1. Rake must allow seamless, flawless integration and intelligence of Java's idiosyncracies, from classpath/classloader management to compilation quirks. As Ant is able to do, Rake must at a minimum handle the basic Java build operations seamlessly.
2. Existing tools, Ant tasks, and frameworks frequently used in builds must either be wrapped as appropriate or there must be a simple, elegant way to make those tools, tasks, and frameworks accessible from within Rakefiles. I do not believe there should be any concerted effort to reimplement or wrap existing code, if there is a way to make that code accessible without excessive overhead.
3. Finally, Rake must represent a reasonable migration path for existing Ant-based builds from a configuration management perspective. Specifically, as much as possible current Ant use cases should have identical or very similar analogs in the Rake world. Rake and Rakefiles currently look and feel (from the outside) very similar to Make and Makefiles for this exact reason. Similar care must be taken on the Ant side.

I believe this is all possible, and very likely possible in the near future. JRuby has been improving by leaps and bounds over the past year, and the market is ripe for an alternative to Ant. Even more than Rails, the ability to build Java applications using Rake is very exciting to me...if only as a way to escape my 5000-line build script hell.

Now if only I had another 8 hours every day to spend exclusively working on this stuff.

Tuesday, February 21, 2006

Making Progress on Rails

I've been making good progress on my end of the Rails-on-JRuby work. I have been focusing on getting the "generate" script working, and as a result fixing multiple bugs and minor issues as they come up. Here's an update.

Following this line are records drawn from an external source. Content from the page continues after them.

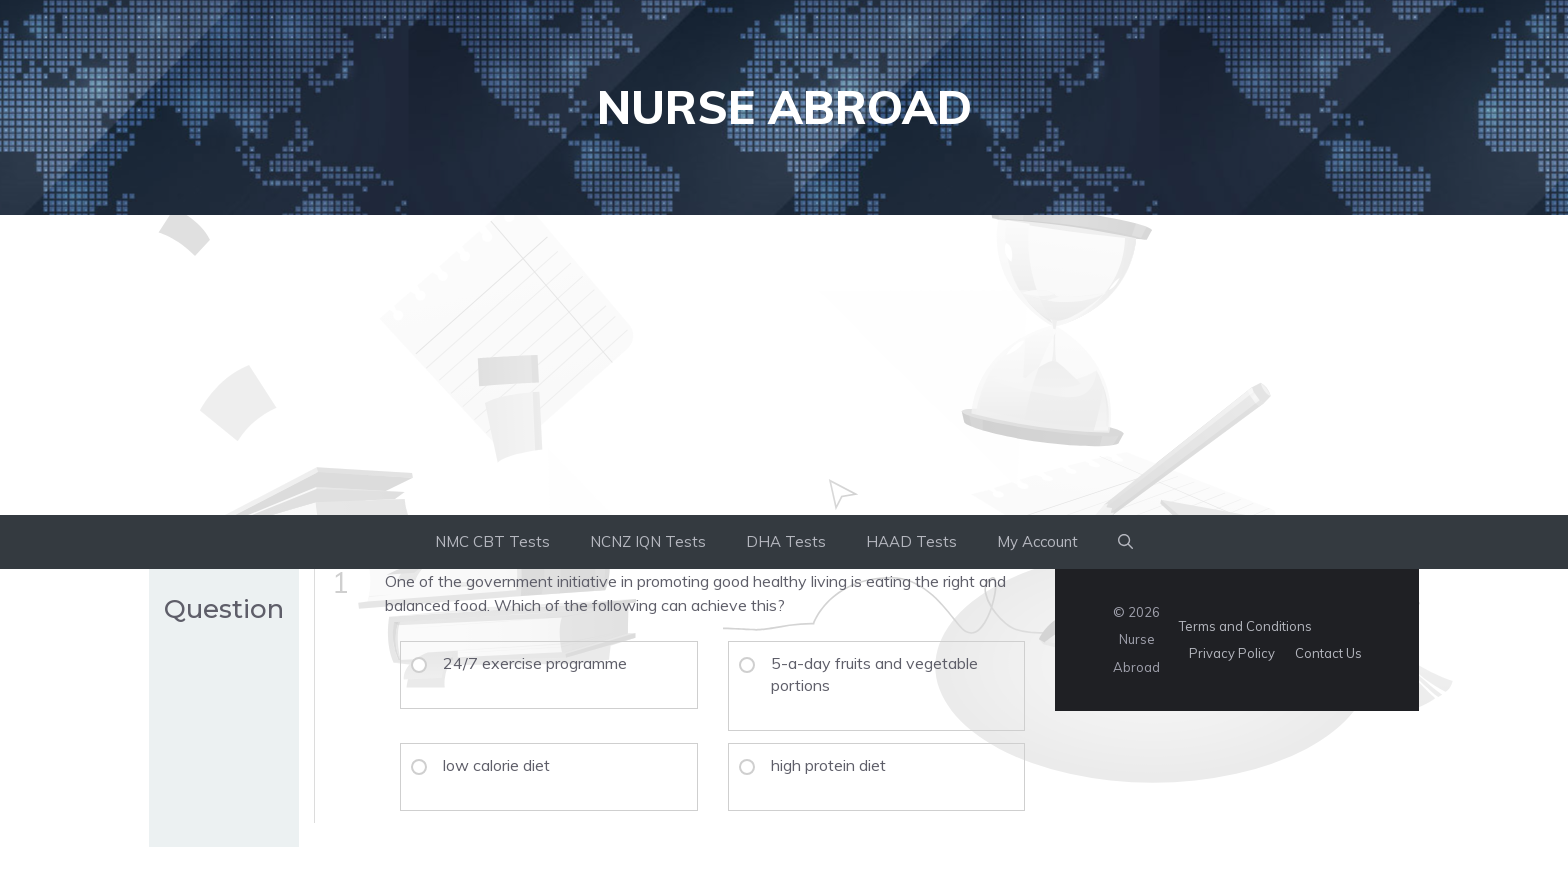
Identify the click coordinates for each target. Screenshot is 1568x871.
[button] (1125, 542)
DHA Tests (786, 541)
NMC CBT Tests (492, 541)
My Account (1037, 541)
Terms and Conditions (1245, 626)
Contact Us (1328, 653)
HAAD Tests (911, 541)
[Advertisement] (784, 365)
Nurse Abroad (784, 107)
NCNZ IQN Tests (648, 541)
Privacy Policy (1232, 653)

The most recent issue, now apparently mostly fixed, involved evaluating a Ruby script from within a block. The JRuby parser was not wired to understand parsing from within scopes other than the top-level Object, and so it declared and defined certain variables incorrectly. I modified the parser to allow specifying that it will run from within a block, and the issues have been remedied.

With this fix, here's a rough description of the progress of the generate script:
  • Execution proceeds into the initializer (vendor/rails/railties/lib/initializer.rb). In the scenario I'm executing (generate script with no parameters) the process method is eventually invoked.
  • The load path is set (Initializer#set_load_path) without any issues
  • Connection adapters are set (Initializer#set_connection_adapters)
  • All frameworks are required in (Initializer#require_frameworks). This was where most of the failures and fixes came into play, but it now executes successfully.
  • The current environment is loaded (Initializer#load_environment). I'm using the default environment right now.
  • Initialization of the database begins to run, but appears to get stuck in some infinite loop during YAML parsing of the default database.yml file. I have not investigated this issue yet, and disabled database initialization to continue some testing.
  • The logger initializes without any issues (Initializer#initialize_logger)
  • The framework logging and views are initialized (Initializer#initializer_framework_logger and initialize_framework_view)

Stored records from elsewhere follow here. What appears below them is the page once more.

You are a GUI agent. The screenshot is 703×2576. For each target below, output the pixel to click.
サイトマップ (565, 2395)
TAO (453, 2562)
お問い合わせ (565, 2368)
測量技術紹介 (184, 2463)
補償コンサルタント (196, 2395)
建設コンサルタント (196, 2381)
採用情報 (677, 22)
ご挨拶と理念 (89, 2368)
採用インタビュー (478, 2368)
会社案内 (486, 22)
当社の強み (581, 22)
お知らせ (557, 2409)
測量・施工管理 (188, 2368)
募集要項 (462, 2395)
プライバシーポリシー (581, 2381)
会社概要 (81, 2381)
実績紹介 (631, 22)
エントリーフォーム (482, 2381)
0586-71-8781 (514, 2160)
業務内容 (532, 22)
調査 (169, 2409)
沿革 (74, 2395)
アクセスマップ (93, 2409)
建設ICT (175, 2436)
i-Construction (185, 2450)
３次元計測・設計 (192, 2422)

At this point, the next step is initializing routing (presumably request routing; I'm not any sort of Rails expert yet). This fails with what appears to be some scoping issues, and I have not gotten further at the moment.

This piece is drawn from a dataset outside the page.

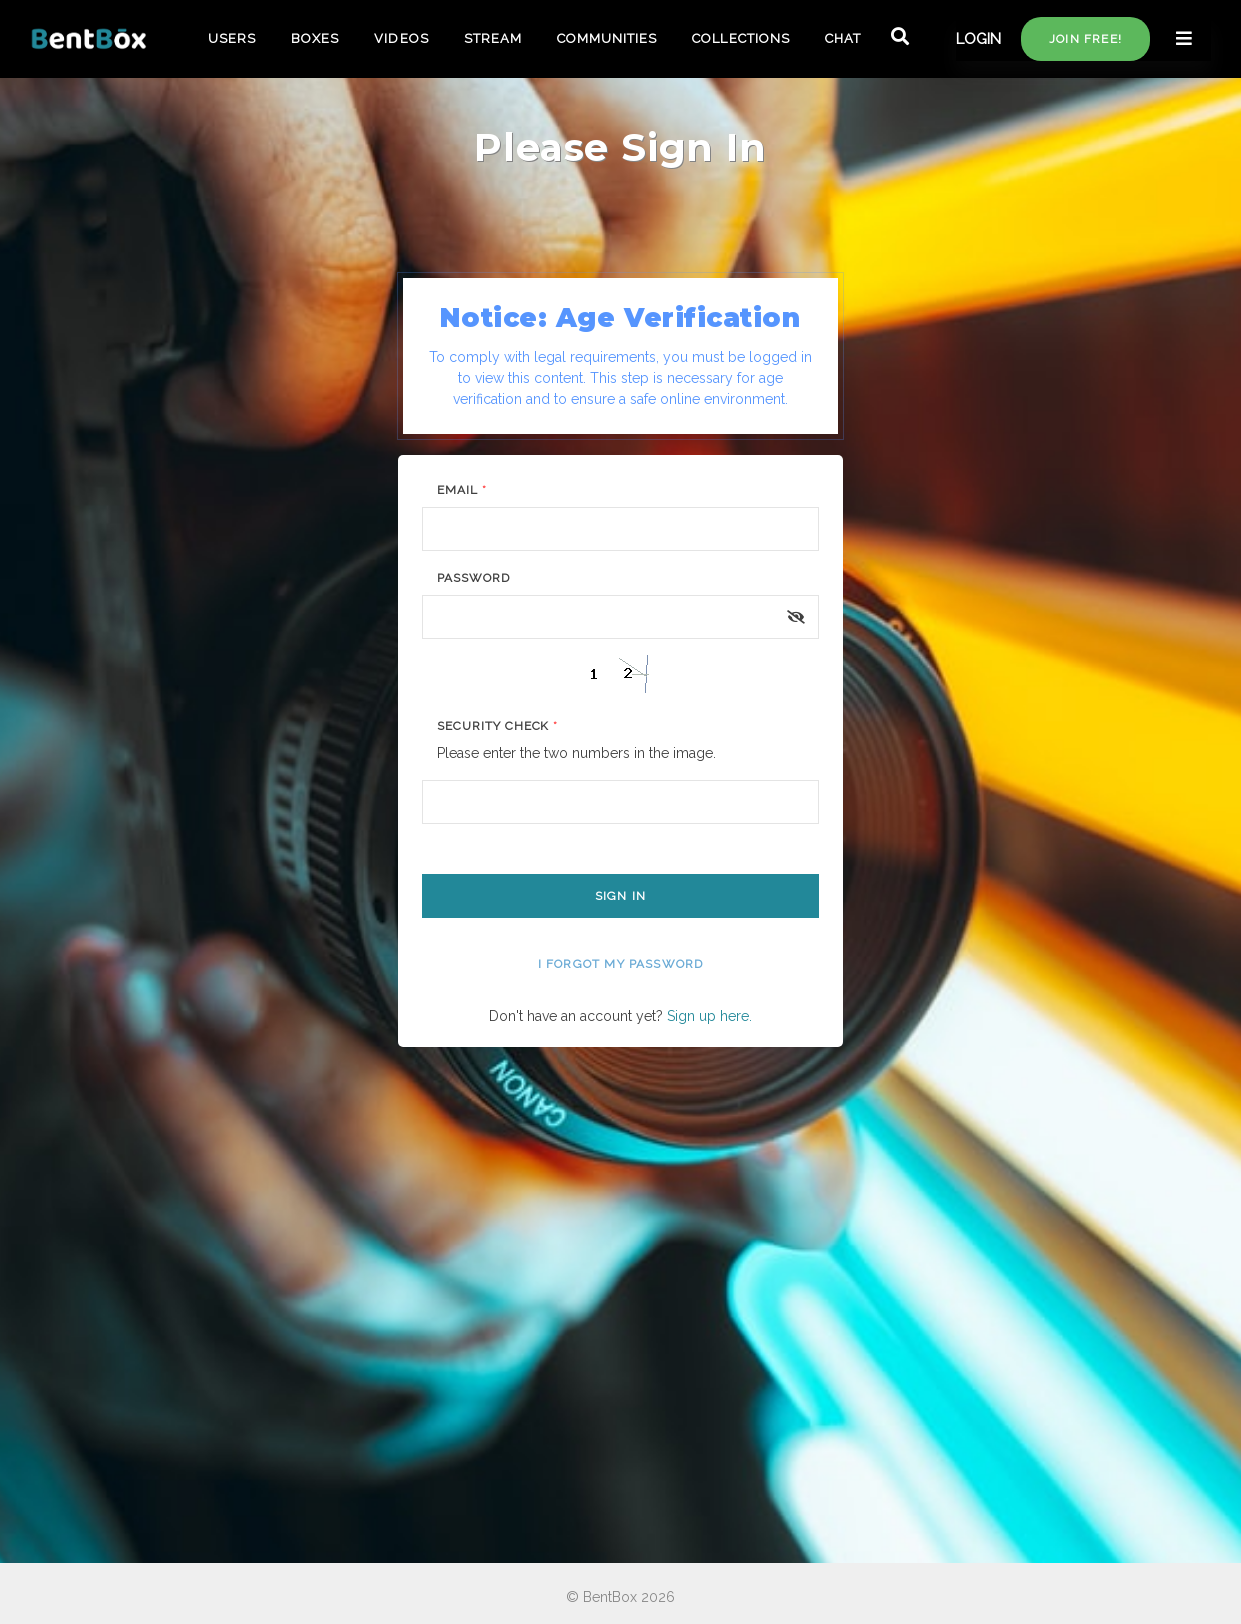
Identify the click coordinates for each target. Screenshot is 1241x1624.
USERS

Tom Enebo, the other main JRuby developer, is also making progress on actually running Rails in the simplest of deployment scenarios. He's currently beefing up our Socket implementation so that WeBRICK will run correctly. The current sticking point is our less-than-great support for Ruby's IO; namely, we do not support select correctly (or perhaps at all).

I think we've made great progress on both fronts, despite ongoing issues. It's very heartening that for the generate script all the libraries are required successfully and several subsystems initialize without any problems. There's still quite a bit of work to be done, but we're definitely getting there. I'll post more updates as they come in!